Once the primary seaport of Baltimore. As the size and draft of cargo ships increased, however, shipping moved to the deeper water down the Patapsco River and away from downtown Baltimore. The Inner Harbor was left a derelict and seedy district of boarded warehouses and factories.

In 1963, Mayor Theodore R. McKeldin, Jr. said in his inaugural address that redevelopment of the Inner Harbor was his top priority. In 1964, the voters approved a $52 million bond issue for redevelopment. Since then, the Inner Harbor has become the tourist mecca of Baltimore.
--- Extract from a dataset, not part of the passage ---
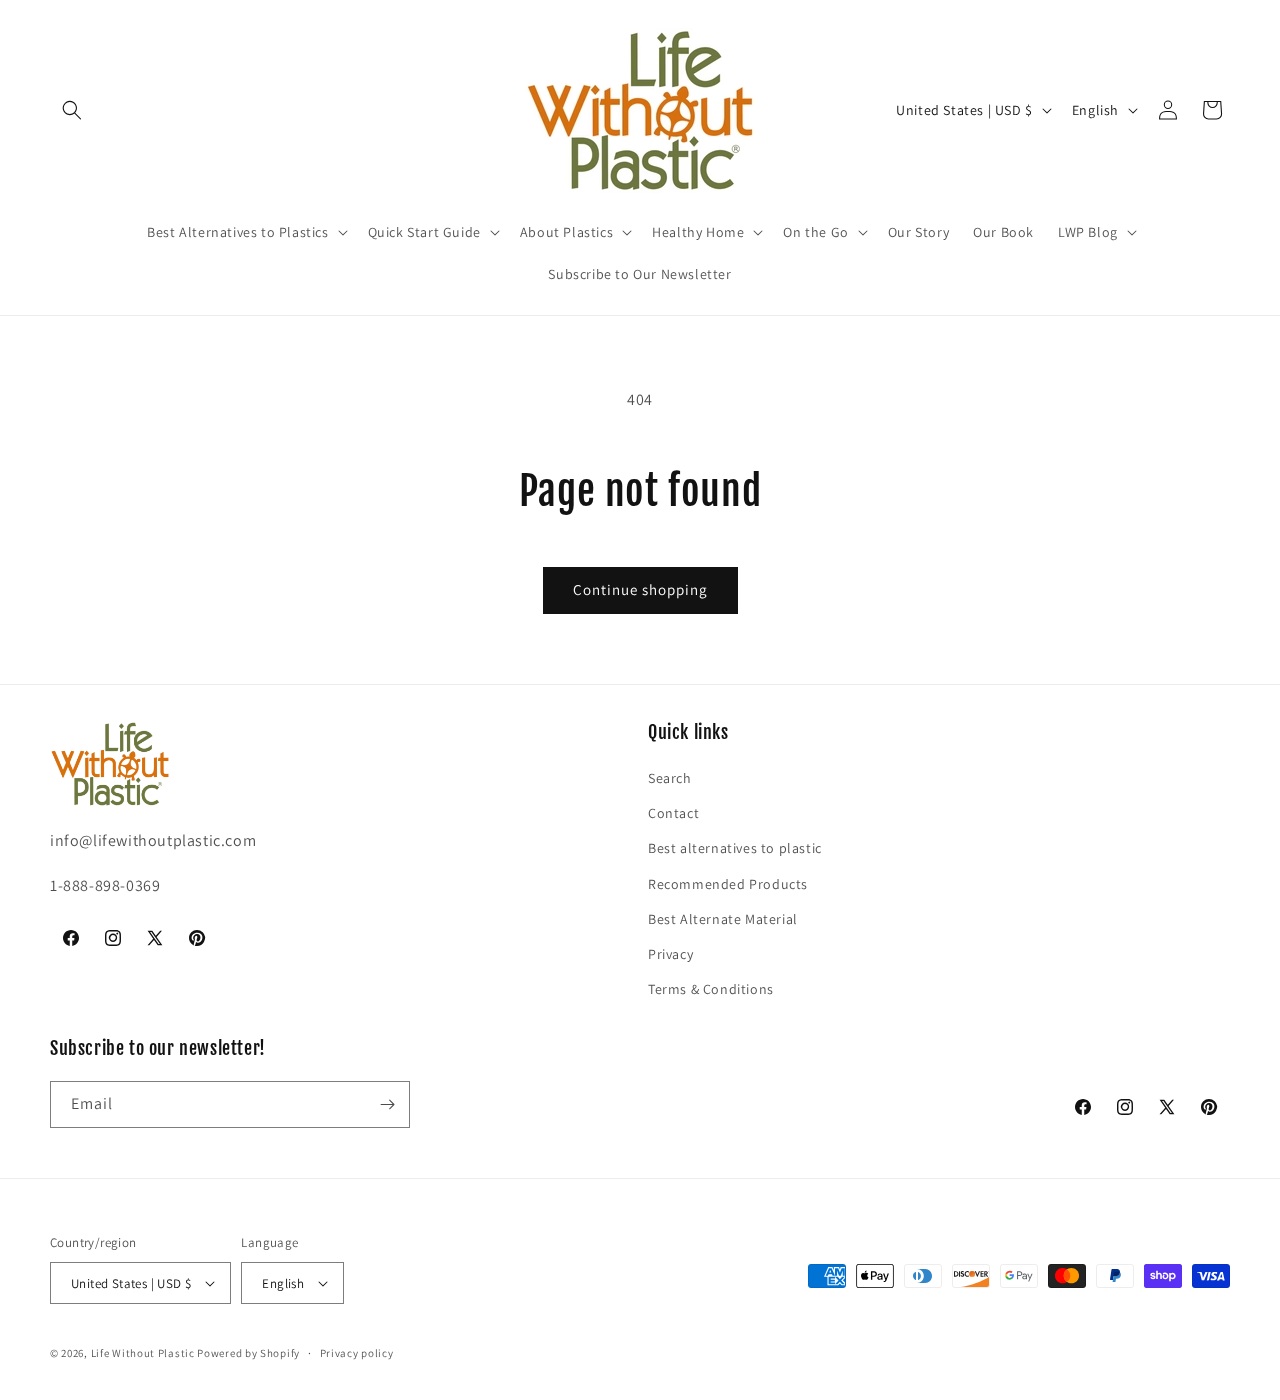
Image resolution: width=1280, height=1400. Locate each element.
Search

The obligatory Hard Rock Cafe and Planet Hollywood are located here, as well as a major pleasure marina, the U.S.F. Constellation, the U.S.S. Torsk, the Maryland Science Center, the American Visionary Art Museum, the National Aquarium, the city's fanciest hotels...you get the idea.

In the estimate of some (and I am one of these), the Inner Harbor has been too successful. It is clean, heavily policed, safe, expensive, and glitzy. It is also surrounded by the rest of Baltimore, which is none of these things. Former Mayor Kurt Schmoke was once criticized for (paraphrase) "creating a beautiful city of 2 square miles surrounded by 80 square miles of Baltimore."